[Records from a pointing dataset]
****************************************

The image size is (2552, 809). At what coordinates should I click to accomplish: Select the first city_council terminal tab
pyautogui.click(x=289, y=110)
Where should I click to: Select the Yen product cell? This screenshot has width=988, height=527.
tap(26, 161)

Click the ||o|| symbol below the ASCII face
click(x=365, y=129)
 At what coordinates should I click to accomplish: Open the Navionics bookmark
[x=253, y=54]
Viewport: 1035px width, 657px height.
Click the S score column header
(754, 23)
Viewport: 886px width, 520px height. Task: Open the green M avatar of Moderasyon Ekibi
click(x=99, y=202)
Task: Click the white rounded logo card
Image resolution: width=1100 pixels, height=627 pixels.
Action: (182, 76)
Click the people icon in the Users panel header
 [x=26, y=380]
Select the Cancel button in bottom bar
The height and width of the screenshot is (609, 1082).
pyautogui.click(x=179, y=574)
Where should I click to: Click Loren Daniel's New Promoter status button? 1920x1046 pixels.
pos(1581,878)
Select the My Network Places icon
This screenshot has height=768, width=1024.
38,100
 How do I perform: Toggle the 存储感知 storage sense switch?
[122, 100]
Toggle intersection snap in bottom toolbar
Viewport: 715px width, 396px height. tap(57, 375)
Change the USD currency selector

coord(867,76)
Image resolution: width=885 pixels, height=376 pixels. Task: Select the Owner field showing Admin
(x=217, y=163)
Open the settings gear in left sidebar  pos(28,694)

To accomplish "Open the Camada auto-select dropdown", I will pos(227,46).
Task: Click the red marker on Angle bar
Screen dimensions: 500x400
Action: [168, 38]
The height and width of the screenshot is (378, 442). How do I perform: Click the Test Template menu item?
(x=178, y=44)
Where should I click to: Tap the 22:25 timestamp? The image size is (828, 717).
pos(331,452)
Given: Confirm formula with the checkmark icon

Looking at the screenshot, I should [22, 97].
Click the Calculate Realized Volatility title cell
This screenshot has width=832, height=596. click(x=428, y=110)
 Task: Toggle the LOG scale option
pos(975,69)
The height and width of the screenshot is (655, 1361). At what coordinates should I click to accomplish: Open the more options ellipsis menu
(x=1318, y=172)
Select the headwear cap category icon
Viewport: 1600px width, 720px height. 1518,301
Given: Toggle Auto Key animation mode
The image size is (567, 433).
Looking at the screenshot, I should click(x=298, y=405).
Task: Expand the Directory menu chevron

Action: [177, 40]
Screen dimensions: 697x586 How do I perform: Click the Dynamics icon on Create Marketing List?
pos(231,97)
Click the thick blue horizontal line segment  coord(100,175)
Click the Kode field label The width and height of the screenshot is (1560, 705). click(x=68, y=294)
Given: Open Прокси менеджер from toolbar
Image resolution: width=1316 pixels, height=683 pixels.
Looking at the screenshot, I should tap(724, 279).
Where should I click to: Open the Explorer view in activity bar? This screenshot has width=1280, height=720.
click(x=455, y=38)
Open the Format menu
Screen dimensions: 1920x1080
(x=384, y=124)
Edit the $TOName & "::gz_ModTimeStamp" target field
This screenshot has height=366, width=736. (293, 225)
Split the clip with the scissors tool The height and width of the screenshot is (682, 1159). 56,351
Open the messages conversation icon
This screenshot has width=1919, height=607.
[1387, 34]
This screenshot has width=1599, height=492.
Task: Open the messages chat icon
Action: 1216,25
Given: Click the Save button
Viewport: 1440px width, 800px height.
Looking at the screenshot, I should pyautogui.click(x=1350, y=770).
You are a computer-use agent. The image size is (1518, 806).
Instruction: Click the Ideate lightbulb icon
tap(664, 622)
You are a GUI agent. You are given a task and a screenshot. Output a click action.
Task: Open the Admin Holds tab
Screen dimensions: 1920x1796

****************************************

- _WHAT THE EXERCISE ASKS_
Can you reproduce, word for word, the part of the listing that opens with its first line and closes with the line containing "coord(867,76)", including both of those lines?

- _RIGHT ANSWER_
The image size is (2552, 809). At what coordinates should I click to accomplish: Select the first city_council terminal tab
pyautogui.click(x=289, y=110)
Where should I click to: Select the Yen product cell? This screenshot has width=988, height=527.
tap(26, 161)

Click the ||o|| symbol below the ASCII face
click(x=365, y=129)
 At what coordinates should I click to accomplish: Open the Navionics bookmark
[x=253, y=54]
Viewport: 1035px width, 657px height.
Click the S score column header
(754, 23)
Viewport: 886px width, 520px height. Task: Open the green M avatar of Moderasyon Ekibi
click(x=99, y=202)
Task: Click the white rounded logo card
Image resolution: width=1100 pixels, height=627 pixels.
Action: (182, 76)
Click the people icon in the Users panel header
 [x=26, y=380]
Select the Cancel button in bottom bar
The height and width of the screenshot is (609, 1082).
pyautogui.click(x=179, y=574)
Where should I click to: Click Loren Daniel's New Promoter status button? 1920x1046 pixels.
pos(1581,878)
Select the My Network Places icon
This screenshot has height=768, width=1024.
38,100
 How do I perform: Toggle the 存储感知 storage sense switch?
[122, 100]
Toggle intersection snap in bottom toolbar
Viewport: 715px width, 396px height. tap(57, 375)
Change the USD currency selector

coord(867,76)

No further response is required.